5. Real Financial Data
Not synthetic test data. Not cherry-picked examples. Your actual messy, complex, real-world transactions.

My Proposed Testing Framework

After running my own experiments, here’s the methodology I recommend:

Phase 1: Baseline (3-6 months)

Maintain a meticulously categorized Beancount ledger. Human-verified, audited, correct. This is your ground truth.

Phase 2: Blind Test

Export your transactions (amounts, dates, descriptions, accounts) but not categories. Feed this to the AI tool. Let it categorize blind.

Phase 3: Comparison

Use Beancount queries to compare AI categories against your ground truth:

SELECT 
  account_ai, 
  account_truth,
  COUNT(*) as mismatches
WHERE account_ai \!= account_truth
GROUP BY account_ai, account_truth
ORDER BY mismatches DESC

Calculate standard metrics:

Precision: Of the transactions AI categorized as “Expenses:Dining”, how many actually were?
Recall: Of all actual “Expenses:Dining” transactions, how many did AI catch?
F1 Score: Harmonic mean of precision and recall

Phase 4: Learning Curve

Correct the AI’s mistakes and measure accuracy again at 1 month, 3 months, 6 months. Does it actually learn? By how much?

Phase 5: Edge Case Analysis

Which transaction patterns consistently trip up the AI?

In my testing, failures clustered around:

Split transactions (different accounts for single purchase)
Business meals (50% deductible = needs special handling)
Mixed personal/business expenses (Costco runs, anyone?)
First-time vendors (no historical pattern)
Large unusual amounts (triggers wrong category)

What I Learned From My Experiment

The Good News:
AI is genuinely helpful for common, repetitive transactions. Grocery stores, gas stations, recurring subscriptions—the AI nailed these at 95%+ accuracy.

The Bad News:
Everything interesting happens in the edge cases. And edge cases are where tax compliance matters most. That business dinner? That home office percentage split? That professional development course that might be deductible? AI got these wrong 40-60% of the time.

The Scary News:
The AI was confident even when wrong.

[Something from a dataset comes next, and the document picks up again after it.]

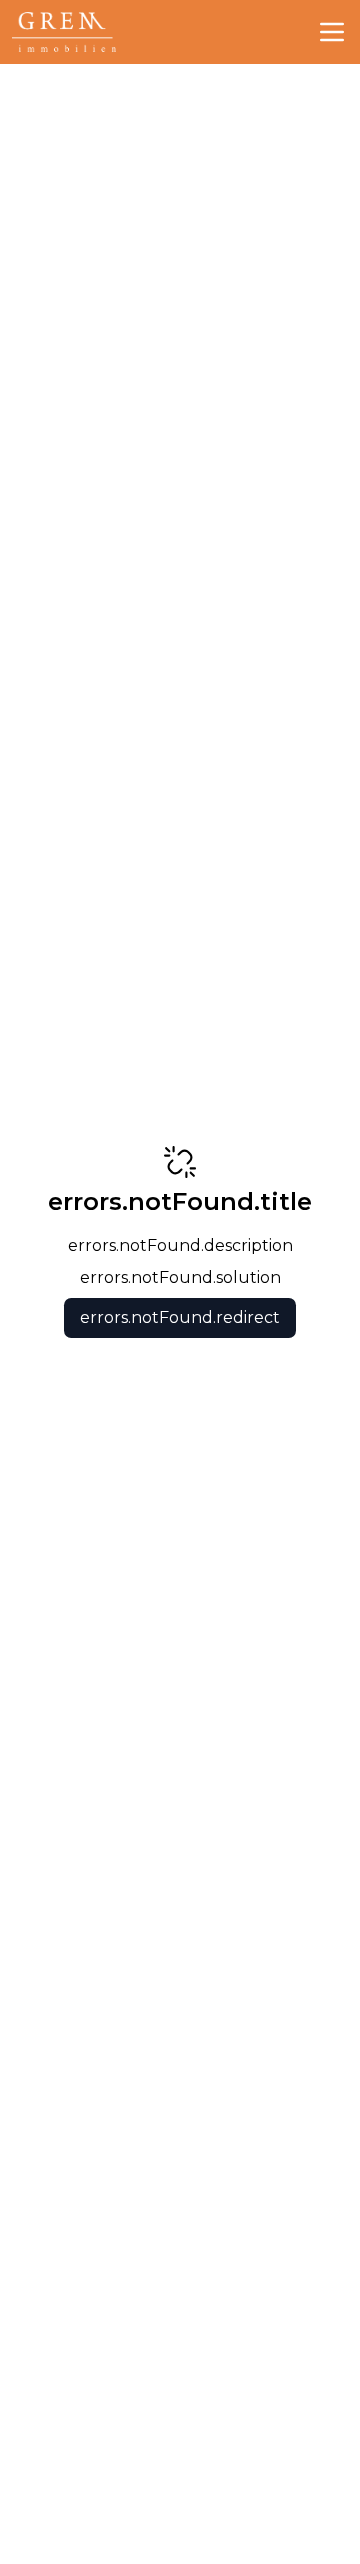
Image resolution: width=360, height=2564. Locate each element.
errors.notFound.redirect (180, 1317)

No “low confidence” flag. No “please review” warning. It just categorized incorrectly with the same confidence as correct categorizations.

Questions for the Community

I can’t be the only one thinking about this. So I’m curious:

Has anyone else tested AI tools against their Beancount data? What were your results?
What metrics did you use? Did you measure precision/recall, or something else?
Should we build a community benchmark? Could we create an anonymized, shared dataset for testing AI tools?
Would you share your data? Obviously sanitized/anonymized, but real transaction patterns?
What categories fail most often for you? Where should we focus validation efforts?

The Bigger Picture

I’m not anti-AI. I’m pro-transparency. If an AI tool delivers 91% accuracy out of the box and improves to 96% after 6 months, that’s amazing! Tell me that. Show me that. Let me verify that.

But don’t claim 99% when the real number is 78%. That’s not helping anyone make informed decisions.

Beancount gives us the tool to demand better. We have the ground truth. We have the query language. We have the version control. We can build the benchmark that holds AI vendors accountable.

Who’s with me?

For context: I’m a financial analyst working toward FIRE, tracking every transaction in Beancount for 3+ years. I’ve got 2,000+ transactions categorized and verified. Happy to share anonymized methodology details if others want to replicate this testing framework.